When she first got to Manchester, “the income compared to the cost of living made it possible to rent a really nice house in a good location,” she said. She now owns a home in Chorlton, just a few miles southwest of the city.  

Christina Vidal, a blogger and business owner, chose Charleston, South Carolina, because of the lifestyle and brand compatibility

Christina Vidal

Christina Vidal.

Courtesy of Christina Vidal

Christina Vidal is a travel blogger and former digital nomad, and she and her husband also run a vacationwear brand.

When they decided they wanted a Stateside home base and HQ for their businesses, there was plenty to draw them to the South Carolina city: “The beach, the incredible community, the amazing weather, the foodie scene, the southern charm, and the small-town-meets-big-city feeling,” Vidal said, naming a few. 

It also doesn’t hurt that the city is very in line with the brand of both her blog and the vacationwear brand.

The couple moved to Charleston in November of last year, and she said it seems many more people have migrated to the city since the start of the pandemic. “We thought, ‘Where better than Charleston, with everything it has to offer as both a vacation destination and a place to live?'” she said. 

Marcia Layton Turner, a freelance ghostwriter, chose Rochester, New York, for the strong business network and affordable housing

Marcia Layton Turner

Marcia Layton Turner.

Courtesy of Marcia Layton Turner

Marcia Layton Turner, the founder of the Association of Ghostwriters, lives just outside of Rochester. “The school district is top-notch, housing is affordable, and the people are friendly,” she said.
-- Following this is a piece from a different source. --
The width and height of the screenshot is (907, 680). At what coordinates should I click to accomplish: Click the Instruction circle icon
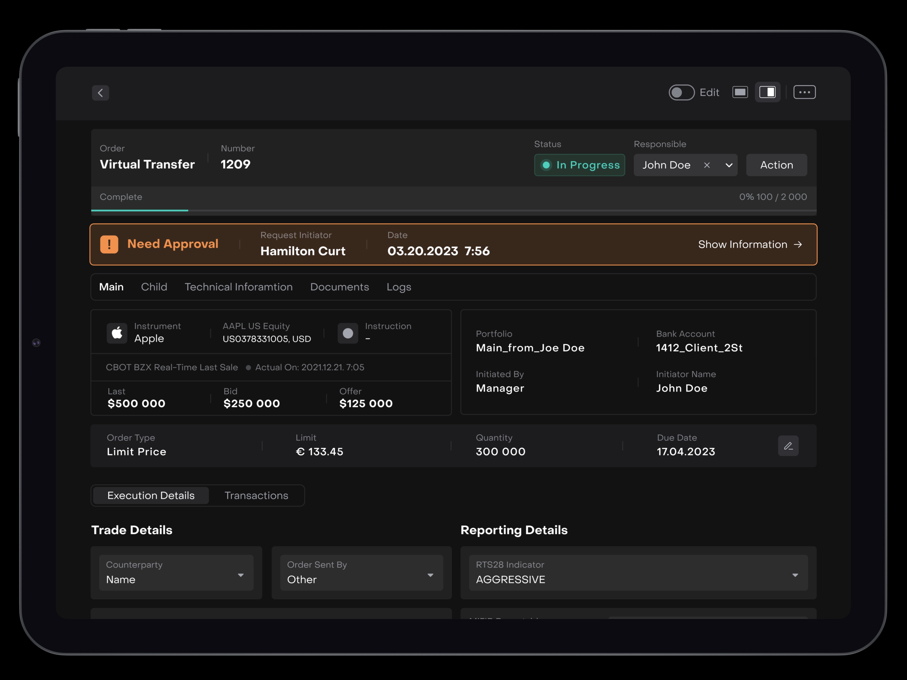click(x=348, y=333)
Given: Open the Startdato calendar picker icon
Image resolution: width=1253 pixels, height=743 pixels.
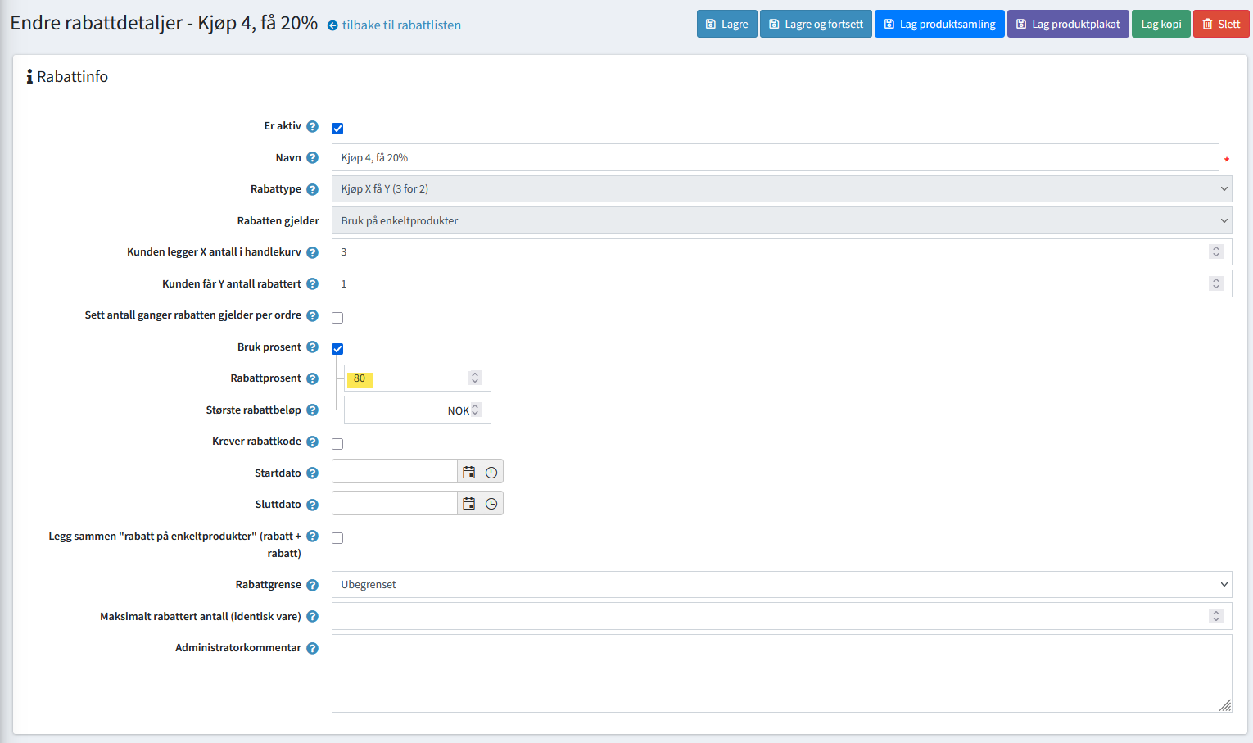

She added that because Rochester is so affordable, it may attract or foster other freelancers, too. “A smaller portion of their budget has to go to paying for housing, so the risk to go freelance would be lower,” she said. 

Turner first came to Rochester in 1989 when she was working at Kodak. When she first started her business, she moved to Boston. However, she quickly realized Rochester was a better place to run it. 

“Even today, I love Boston. But it wasn’t the right place for me at that time in my life,” she said. Within six months, she moved back to New York because she already had an established business network, and the cost of living was so much lower. “It would have taken me far longer to build my business if I had stayed in Boston, because I was effectively starting over in terms of networking and establishing a reputation,” she said.

She’s also looking to purchase a vacation property in Maine, which doesn’t have much to do with her career specifically, she said, “But the fact that I work for myself gives me the freedom to work wherever I want.”